_EXERCISE INPUTS_:

^^^^^^^^

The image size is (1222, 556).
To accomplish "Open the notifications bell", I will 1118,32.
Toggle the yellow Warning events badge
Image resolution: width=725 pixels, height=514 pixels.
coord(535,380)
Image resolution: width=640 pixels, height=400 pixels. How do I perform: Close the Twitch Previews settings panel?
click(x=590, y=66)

^^^^^^^^

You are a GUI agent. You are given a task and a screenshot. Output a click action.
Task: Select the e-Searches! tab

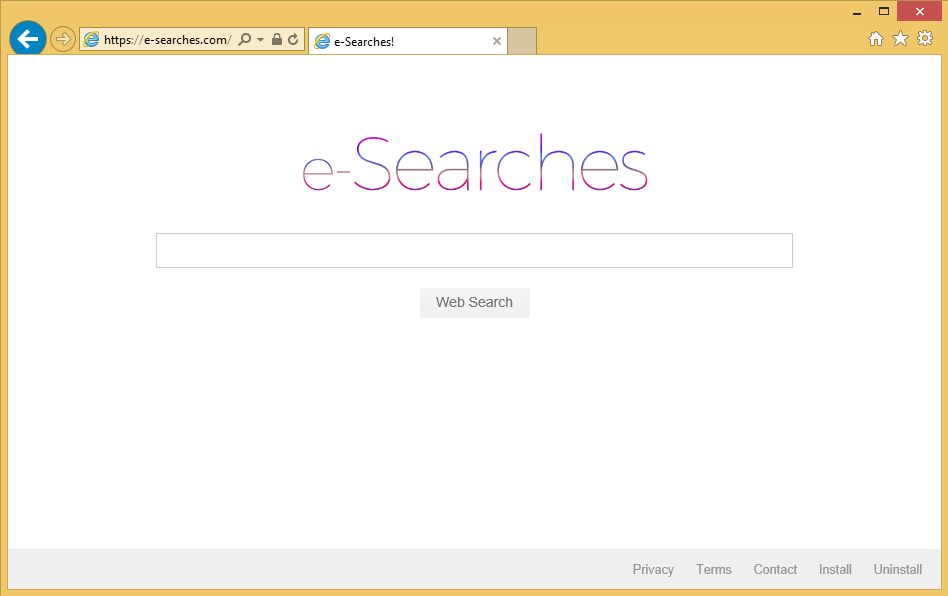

^^^^^^^^

_TASK TO COMPLETE_: All that belongs in your answer is the stretch of entries above from the line with "You are a GUI" through the line with "Task: Select the e-Searches! tab", printed exactly.

_EXERCISE RESULT_:
You are a GUI agent. You are given a task and a screenshot. Output a click action.
Task: Select the e-Searches! tab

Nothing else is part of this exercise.